William Nehill, 70, of Orchard Park was ordered Wednesday by Senior U.S. District Judge William M. Skretny to serve 90 days in federal prison, spend two years on supervised release and pay the U.S. government $6,246,605 for his role in an international metals customs fraud involving Chinese magnesium powder that cheated the U.S. government out of a Customs duty loss of nearly $6.3 million.
Nehill, who pleaded guilty five years ago to conspiracy to smuggle merchandise into the U.S., was sentenced a day after Pennsylvania businessman Gregory Magness, 67 and his son, Justin Magness,39, were sentenced in the same scheme. Nehill, through his company which imported specialty metals, was convicted of helping Gregory Magness beat a 305.56 percent anti-dumping duty on Chinese magnesium powder in the early part of this century. Magness sold the magnesium powder to the federal government for the use by the U.S. military for flare products.
Magness of Polk, Pa, was sent to federal prison for 18 months and ordered by Skretny to also reimburse the U.S. government nearly $6.3 million for his crime. The younger Magness was placed on probation and ordered to make a $4500 payment to the federal government for the fraud.
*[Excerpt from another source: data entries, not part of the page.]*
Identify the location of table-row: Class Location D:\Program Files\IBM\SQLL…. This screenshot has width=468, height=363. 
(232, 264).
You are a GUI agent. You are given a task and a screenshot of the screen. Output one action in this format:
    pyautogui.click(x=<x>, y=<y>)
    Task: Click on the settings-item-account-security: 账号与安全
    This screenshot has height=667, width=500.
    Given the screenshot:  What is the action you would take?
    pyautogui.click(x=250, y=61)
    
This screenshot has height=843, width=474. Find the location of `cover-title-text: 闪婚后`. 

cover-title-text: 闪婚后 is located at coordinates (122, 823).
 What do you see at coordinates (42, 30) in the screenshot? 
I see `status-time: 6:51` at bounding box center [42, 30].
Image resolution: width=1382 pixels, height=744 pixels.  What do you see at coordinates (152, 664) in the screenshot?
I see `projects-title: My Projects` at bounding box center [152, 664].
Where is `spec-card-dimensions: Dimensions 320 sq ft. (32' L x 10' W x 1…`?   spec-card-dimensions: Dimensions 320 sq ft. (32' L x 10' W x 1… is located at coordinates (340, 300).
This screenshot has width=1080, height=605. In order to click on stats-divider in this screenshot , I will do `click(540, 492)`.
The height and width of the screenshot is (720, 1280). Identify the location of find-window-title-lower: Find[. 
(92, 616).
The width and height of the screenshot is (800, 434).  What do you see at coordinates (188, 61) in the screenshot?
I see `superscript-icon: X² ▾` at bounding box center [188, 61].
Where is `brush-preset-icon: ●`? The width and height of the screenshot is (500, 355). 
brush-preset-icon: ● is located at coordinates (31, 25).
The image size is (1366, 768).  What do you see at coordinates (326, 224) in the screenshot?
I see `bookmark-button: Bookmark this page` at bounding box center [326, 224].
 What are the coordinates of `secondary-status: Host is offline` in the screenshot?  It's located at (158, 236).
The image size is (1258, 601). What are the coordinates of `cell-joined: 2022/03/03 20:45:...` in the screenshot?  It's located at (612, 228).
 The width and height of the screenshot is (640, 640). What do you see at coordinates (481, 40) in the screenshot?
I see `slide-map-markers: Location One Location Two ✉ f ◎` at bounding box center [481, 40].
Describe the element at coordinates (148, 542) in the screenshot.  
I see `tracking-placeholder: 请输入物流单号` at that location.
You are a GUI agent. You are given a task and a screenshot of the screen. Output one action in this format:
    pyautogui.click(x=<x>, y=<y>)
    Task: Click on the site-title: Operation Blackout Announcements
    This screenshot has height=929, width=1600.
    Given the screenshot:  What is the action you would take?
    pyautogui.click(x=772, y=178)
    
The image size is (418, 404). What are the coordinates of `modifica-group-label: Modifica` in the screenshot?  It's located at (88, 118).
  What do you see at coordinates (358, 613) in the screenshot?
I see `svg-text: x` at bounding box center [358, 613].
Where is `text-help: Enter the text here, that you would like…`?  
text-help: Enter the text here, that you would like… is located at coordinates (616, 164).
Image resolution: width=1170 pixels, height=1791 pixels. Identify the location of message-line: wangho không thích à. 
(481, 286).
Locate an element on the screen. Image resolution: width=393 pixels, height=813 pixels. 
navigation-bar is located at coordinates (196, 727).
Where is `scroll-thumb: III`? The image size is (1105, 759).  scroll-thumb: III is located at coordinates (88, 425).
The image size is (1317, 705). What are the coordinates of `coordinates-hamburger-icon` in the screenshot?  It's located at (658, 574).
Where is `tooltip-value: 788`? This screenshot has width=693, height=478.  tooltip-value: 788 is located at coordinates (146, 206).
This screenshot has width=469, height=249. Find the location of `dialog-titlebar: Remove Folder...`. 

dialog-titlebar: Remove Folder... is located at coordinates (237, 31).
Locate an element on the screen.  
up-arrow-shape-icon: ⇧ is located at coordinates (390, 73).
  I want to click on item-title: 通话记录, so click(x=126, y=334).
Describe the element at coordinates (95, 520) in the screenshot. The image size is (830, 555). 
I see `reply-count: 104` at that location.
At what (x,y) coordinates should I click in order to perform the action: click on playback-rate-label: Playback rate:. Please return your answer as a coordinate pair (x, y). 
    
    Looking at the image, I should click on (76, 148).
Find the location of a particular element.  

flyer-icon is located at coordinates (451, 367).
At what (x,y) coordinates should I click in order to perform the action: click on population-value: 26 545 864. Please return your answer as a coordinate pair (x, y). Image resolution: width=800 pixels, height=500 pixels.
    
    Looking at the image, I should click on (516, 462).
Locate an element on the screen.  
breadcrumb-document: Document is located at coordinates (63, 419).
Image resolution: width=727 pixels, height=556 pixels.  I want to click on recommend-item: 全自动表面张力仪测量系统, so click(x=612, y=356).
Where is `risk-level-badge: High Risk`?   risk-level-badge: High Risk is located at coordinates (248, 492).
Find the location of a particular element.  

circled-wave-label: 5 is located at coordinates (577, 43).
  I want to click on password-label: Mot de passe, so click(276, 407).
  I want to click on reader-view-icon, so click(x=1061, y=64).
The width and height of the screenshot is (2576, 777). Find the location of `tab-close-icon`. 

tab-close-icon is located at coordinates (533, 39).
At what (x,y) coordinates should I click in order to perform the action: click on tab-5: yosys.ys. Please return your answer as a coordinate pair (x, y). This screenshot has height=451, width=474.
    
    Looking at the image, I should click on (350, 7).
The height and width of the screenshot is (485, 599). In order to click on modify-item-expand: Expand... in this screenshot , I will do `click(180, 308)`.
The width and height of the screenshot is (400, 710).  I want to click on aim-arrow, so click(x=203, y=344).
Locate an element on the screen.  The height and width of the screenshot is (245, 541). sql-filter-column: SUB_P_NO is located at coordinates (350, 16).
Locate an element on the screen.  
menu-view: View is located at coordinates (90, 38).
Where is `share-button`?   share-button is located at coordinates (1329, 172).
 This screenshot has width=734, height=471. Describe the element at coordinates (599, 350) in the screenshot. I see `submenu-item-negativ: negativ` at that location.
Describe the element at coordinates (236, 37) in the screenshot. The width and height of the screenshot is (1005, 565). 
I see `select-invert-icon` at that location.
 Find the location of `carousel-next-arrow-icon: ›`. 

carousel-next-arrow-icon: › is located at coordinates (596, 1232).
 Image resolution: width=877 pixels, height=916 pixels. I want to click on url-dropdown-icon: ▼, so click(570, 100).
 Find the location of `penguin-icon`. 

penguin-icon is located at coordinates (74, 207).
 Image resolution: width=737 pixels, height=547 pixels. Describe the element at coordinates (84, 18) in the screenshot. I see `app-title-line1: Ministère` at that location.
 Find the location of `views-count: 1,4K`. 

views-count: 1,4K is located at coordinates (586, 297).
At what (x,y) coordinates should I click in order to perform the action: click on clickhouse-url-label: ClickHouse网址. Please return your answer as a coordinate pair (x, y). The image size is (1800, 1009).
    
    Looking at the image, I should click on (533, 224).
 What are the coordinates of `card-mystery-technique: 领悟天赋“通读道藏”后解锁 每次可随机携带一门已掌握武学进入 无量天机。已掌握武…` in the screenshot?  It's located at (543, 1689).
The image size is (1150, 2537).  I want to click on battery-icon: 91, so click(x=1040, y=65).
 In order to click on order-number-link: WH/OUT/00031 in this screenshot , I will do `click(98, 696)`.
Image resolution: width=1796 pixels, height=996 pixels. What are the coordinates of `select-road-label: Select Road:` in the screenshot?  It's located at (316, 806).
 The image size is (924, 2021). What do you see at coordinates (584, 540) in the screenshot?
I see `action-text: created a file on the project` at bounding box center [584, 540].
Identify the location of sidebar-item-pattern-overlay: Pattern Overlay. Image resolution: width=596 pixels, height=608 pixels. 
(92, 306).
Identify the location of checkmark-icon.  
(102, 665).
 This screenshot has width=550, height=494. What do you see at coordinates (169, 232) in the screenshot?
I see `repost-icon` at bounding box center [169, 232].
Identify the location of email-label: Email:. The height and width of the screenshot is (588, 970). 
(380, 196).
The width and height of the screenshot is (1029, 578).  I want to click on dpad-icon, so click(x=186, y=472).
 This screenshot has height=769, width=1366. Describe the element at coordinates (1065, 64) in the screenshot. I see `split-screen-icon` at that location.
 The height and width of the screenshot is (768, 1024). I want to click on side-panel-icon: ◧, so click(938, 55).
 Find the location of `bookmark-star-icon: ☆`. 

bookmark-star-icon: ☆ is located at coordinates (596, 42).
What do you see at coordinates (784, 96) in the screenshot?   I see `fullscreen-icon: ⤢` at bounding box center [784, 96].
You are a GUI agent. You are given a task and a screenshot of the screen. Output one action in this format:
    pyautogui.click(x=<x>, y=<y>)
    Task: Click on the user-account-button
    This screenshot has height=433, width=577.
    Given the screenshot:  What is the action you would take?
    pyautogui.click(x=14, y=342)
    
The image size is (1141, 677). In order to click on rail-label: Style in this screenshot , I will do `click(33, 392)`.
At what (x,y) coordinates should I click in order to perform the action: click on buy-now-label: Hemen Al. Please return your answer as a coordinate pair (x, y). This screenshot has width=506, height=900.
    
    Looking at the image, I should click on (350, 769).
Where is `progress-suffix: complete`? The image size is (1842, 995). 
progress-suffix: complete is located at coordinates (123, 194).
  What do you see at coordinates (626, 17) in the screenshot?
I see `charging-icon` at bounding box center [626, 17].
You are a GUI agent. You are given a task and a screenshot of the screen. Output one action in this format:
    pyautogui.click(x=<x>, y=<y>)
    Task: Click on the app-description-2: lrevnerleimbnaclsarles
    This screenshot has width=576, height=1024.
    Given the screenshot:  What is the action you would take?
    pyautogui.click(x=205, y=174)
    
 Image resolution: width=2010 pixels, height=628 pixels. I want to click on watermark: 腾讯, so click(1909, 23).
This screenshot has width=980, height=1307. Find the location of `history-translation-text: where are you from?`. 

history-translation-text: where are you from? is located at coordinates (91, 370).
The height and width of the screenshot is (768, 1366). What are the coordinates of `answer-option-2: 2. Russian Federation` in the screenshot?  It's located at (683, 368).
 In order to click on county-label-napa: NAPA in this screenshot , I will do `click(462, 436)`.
Last July Skretny sentenced Utah businessman Eldon Bott, 67, of Brigham City, Utah, to two years probation and ordered him to forfeit $55,660 and pay a $5,000 fine for his role in the Magness-lead customs fraud.
U.S. Attorney William J. Hochul, Jr., said “this case revealed the extent to which some individuals sought to evade the country’s importation laws, while risking the lives of American war fighters in the process.” Hochul said Nehill’s sentencing “concludes this particular prosecution.”